Columna sedentaria
Por: Avelino Gómez
Al sur de Chile, a ocho mil kilómetros de aquí, en las lluviosas islas de Chiloé, vive Patricia Águila. Su casa está en la ciudad de Castro, sobre un callejón que baja a una serpenteante avenida llamada Galvarino Riveros. Es una vialidad por donde, día y noche, pasan los buses que llevan y traen a los empleados de la industria salmonera.
Esta tarde de domingo la temperatura en Castro es de 2 o 3 grados. Hay un cielo nublado, sopla el aire gélido.
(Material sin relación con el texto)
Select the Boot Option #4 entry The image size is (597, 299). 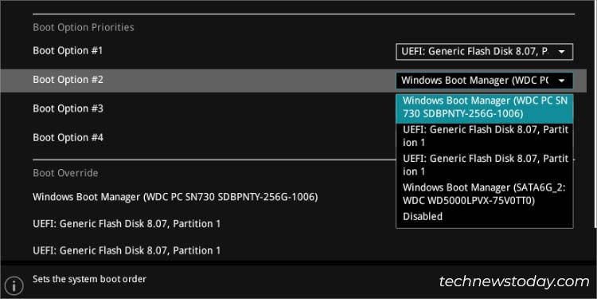pyautogui.click(x=68, y=138)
Pero en la casa de Patricia la estufa de leña está prendida, y en la mesa se han dispuesto las tazas para el té. Y dan ganas, unas terribles ganas, de estar allí, sentado a su mesa, conversando en familia hasta el anochecer. Porque luego, cuando pretendas despedirte, Patricia te dirá: “no salgas a la fría oscuridad, acá hay una pieza, una cama, cobijas para los que como tú vienen de lejos y caminan solos”.
Patricia Águila es poeta. Ronda los treinta años, y escribe con la emoción de una mujer que ha vivido tres siglos en el archipiélago de Chiloé. Uno de sus últimos libros, Cindy López (2020), es un conjunto de poemas, un álbum de retratos sociales, un mazo de postales insulares y una hermosa crónica generacional de las mujeres que habitan estas islas.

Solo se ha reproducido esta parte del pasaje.